All of these production values may be as exquisite as it gets but the world-class cast more than match this quality. Isabella Pappas perfectly captures a young Wynona Ryder as Joyce Maldonado with a charismatic performance that sees her commanding the stage whenever she is present. Other familiar characters from the TV series have their younger selves portrayed with an outstanding performance from Oscar Lloyd as the mischievous James Hopper Jr and Christopher Buckley a standout as Bob Newby. Ella Karuna Williams gives a star turn as Patty Newby, winning the hearts of everybody in a captivating performance, while Max Harwood is extremely memorable if not disappointingly underused as Alan Munson.

Michael Jibson and Lauren Ward get standout moments as Henry’s parents Victor and Virginia Creel, both showcasing fantastic acting in emotive performances, shining at every turn.
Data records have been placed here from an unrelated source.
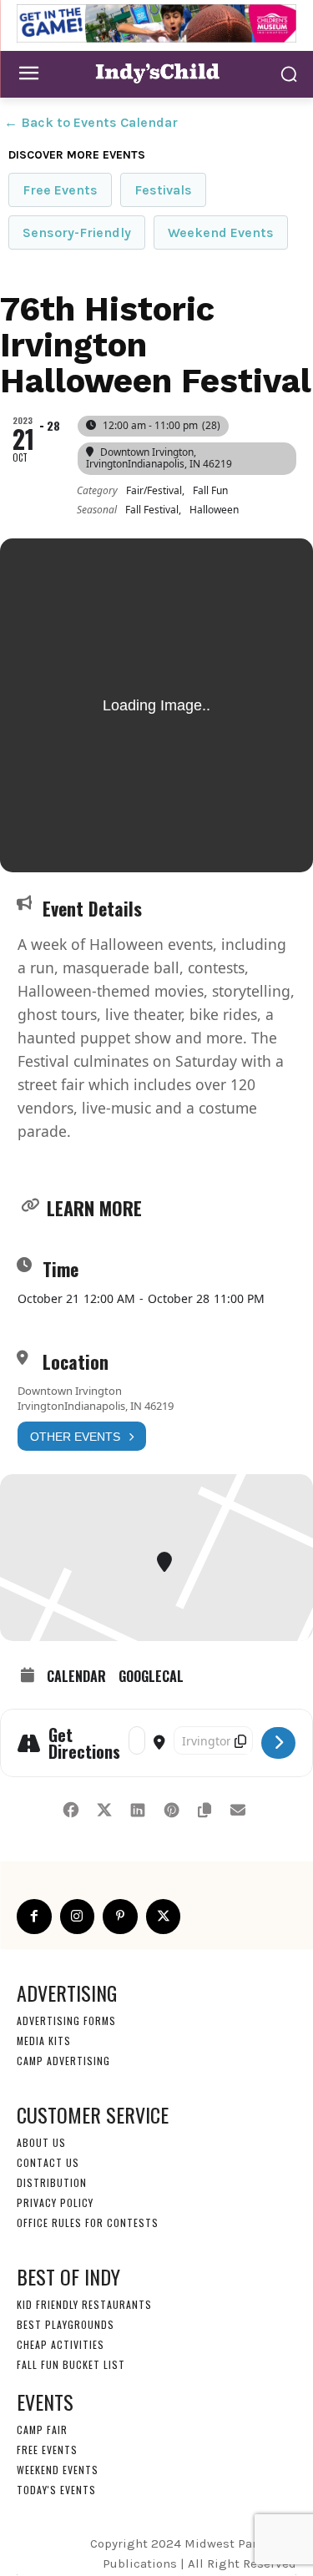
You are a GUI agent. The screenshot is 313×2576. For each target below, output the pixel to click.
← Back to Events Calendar (91, 122)
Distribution (52, 2182)
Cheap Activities (60, 2344)
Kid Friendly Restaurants (84, 2304)
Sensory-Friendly (77, 232)
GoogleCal (151, 1676)
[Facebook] (34, 1916)
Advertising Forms (66, 2020)
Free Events (60, 190)
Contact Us (48, 2162)
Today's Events (56, 2490)
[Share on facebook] (71, 1806)
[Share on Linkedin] (138, 1806)
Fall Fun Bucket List (71, 2364)
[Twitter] (163, 1916)
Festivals (163, 190)
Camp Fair (42, 2429)
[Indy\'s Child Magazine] (156, 72)
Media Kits (44, 2040)
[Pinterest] (120, 1916)
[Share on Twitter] (104, 1806)
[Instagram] (77, 1916)
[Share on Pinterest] (171, 1806)
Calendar (76, 1676)
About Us (41, 2142)
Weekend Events (221, 232)
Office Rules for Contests (88, 2222)
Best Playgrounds (65, 2324)
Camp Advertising (63, 2060)
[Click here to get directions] (278, 1743)
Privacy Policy (55, 2202)
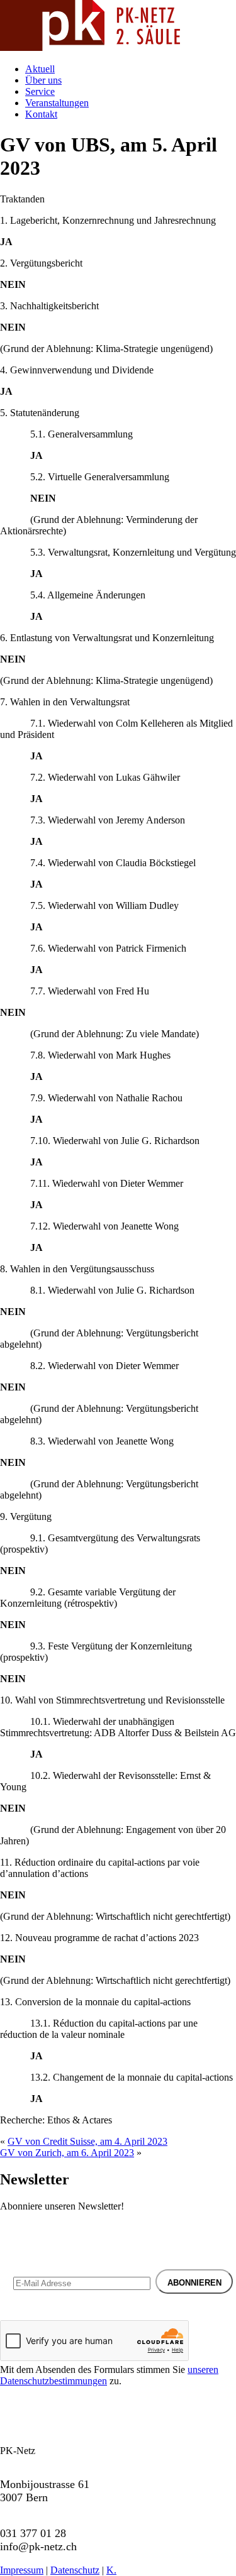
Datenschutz (74, 2570)
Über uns (43, 80)
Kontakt (41, 114)
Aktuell (40, 68)
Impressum (21, 2570)
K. (111, 2570)
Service (40, 91)
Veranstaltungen (57, 102)
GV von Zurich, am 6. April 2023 (67, 2152)
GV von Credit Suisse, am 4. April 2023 (87, 2141)
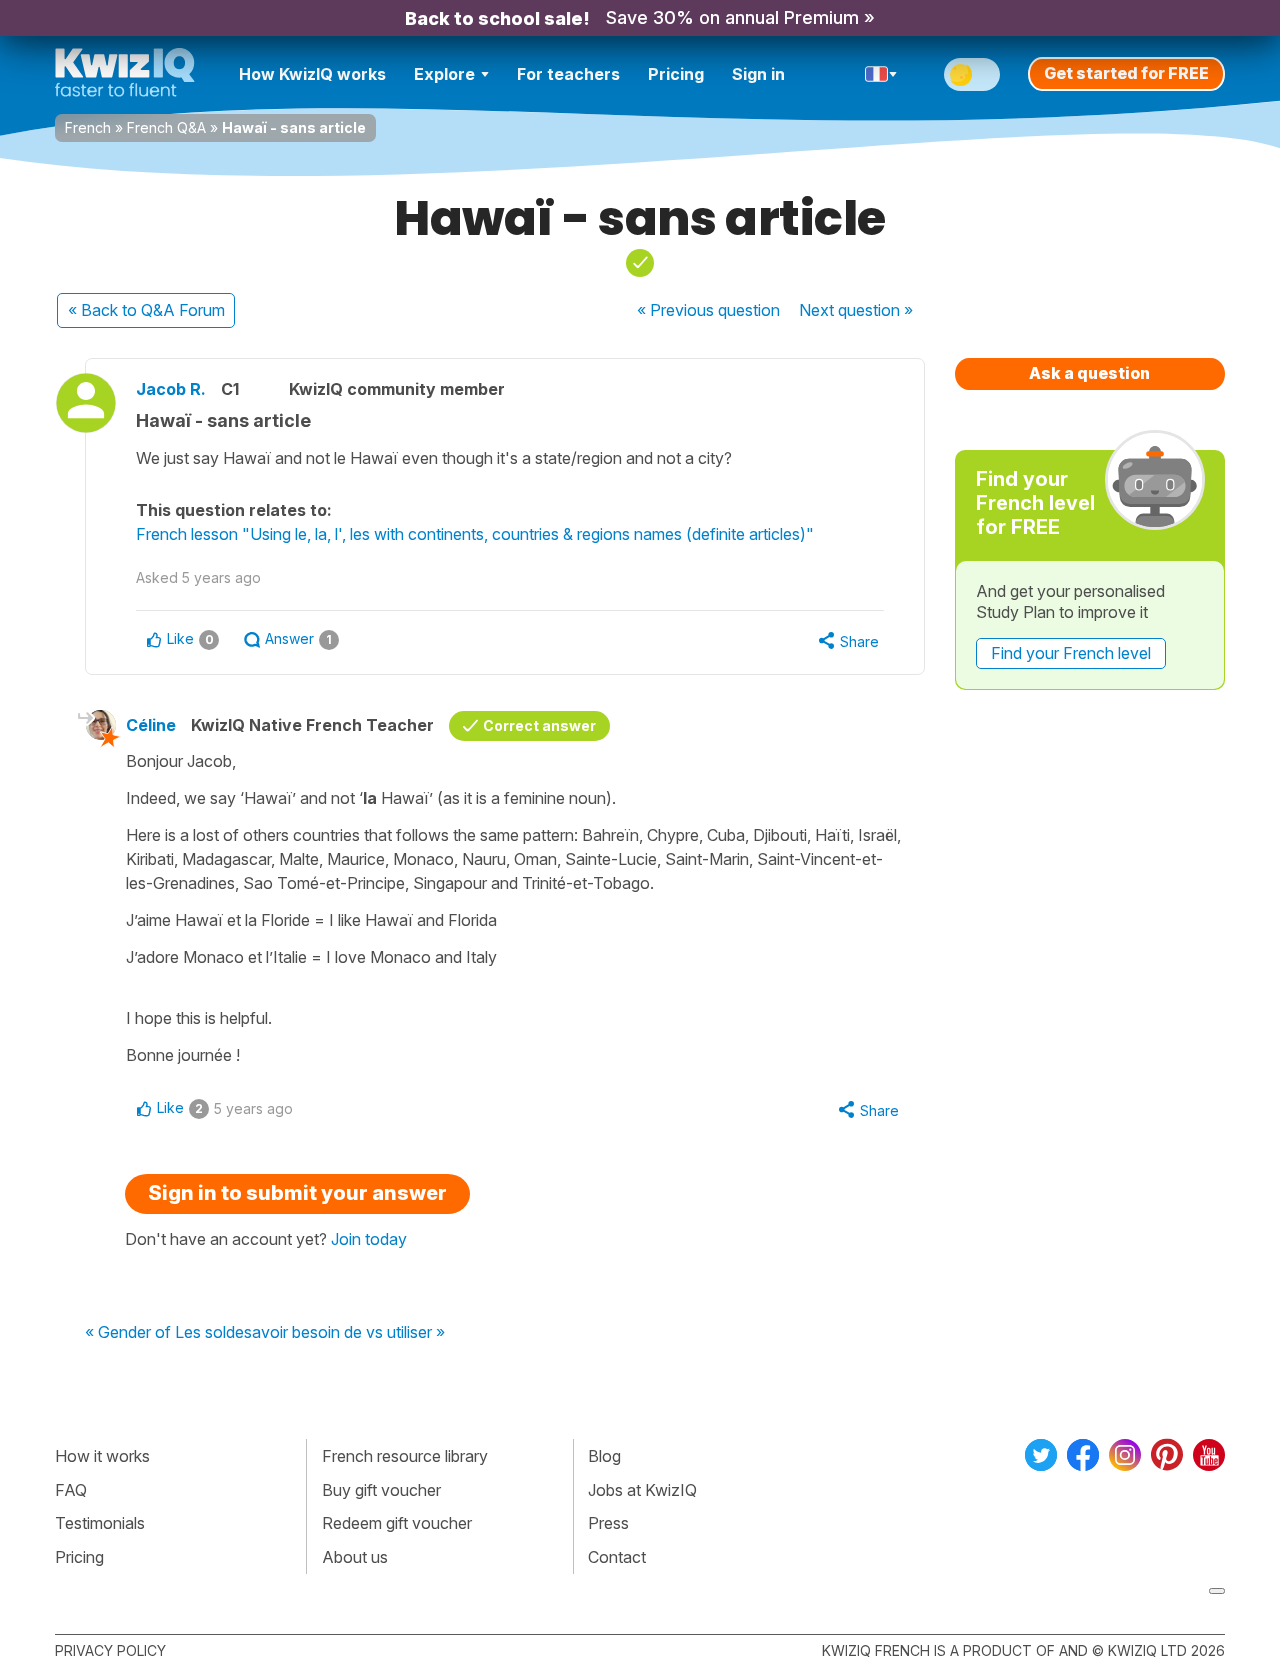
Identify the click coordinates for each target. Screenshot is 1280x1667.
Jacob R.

One of the most iconic roles in the series is Dr Brenner – it is Patrick Vaill who steps into those shoes in this production, making the role his own while staying true to the character in a dominating and menacing portrayal (again, no spoilers). Having appeared in Oklahoma earlier this year, a reference to that same musical is made all the more humorous due to his presence.

While the cast are all spectacular in their own right, no matter how big or small the part, there is one performance that will stay in the minds of everybody who sees The First Shadow for ages. That part belongs to Louis McCartney in his inspiringly impressive turn as Henry Creel. The main character of the show and the centrepiece of the story, what Louis does on that stage is nothing short of amazing. In a physically demanding role, Louis showcases no shortage of talent as he pulls focus every time in what has to be one of the single best character performances in theatre this year. With the extreme variance in his interactions with fellow characters in the play, Louis astounds at every turn in a role I have no doubt will garner him no shortage of award nominations.

If hopes and expectations were high for Stranger Things: The First Shadow, they more than rose to the occasion. The greatest show you will see in the theatre visually, this production pushes the perceived limits of what can be achieved in theatre and completely obliterates it, using state-of-the-art technology to produce the single most impressive show in the West End at the moment. With every production element more than matching this level and a world-class cast at its disposal, the end result is an absolute triumph. Whether you are a diehard fan of Stranger Things or have never seen an episode in your life, there is something for everyone in The First Shadow. Theatre at its very best, this play may have just turned the entire West End upside down.

Stranger Things: The First Shadow is playing at the Phoenix Theatre.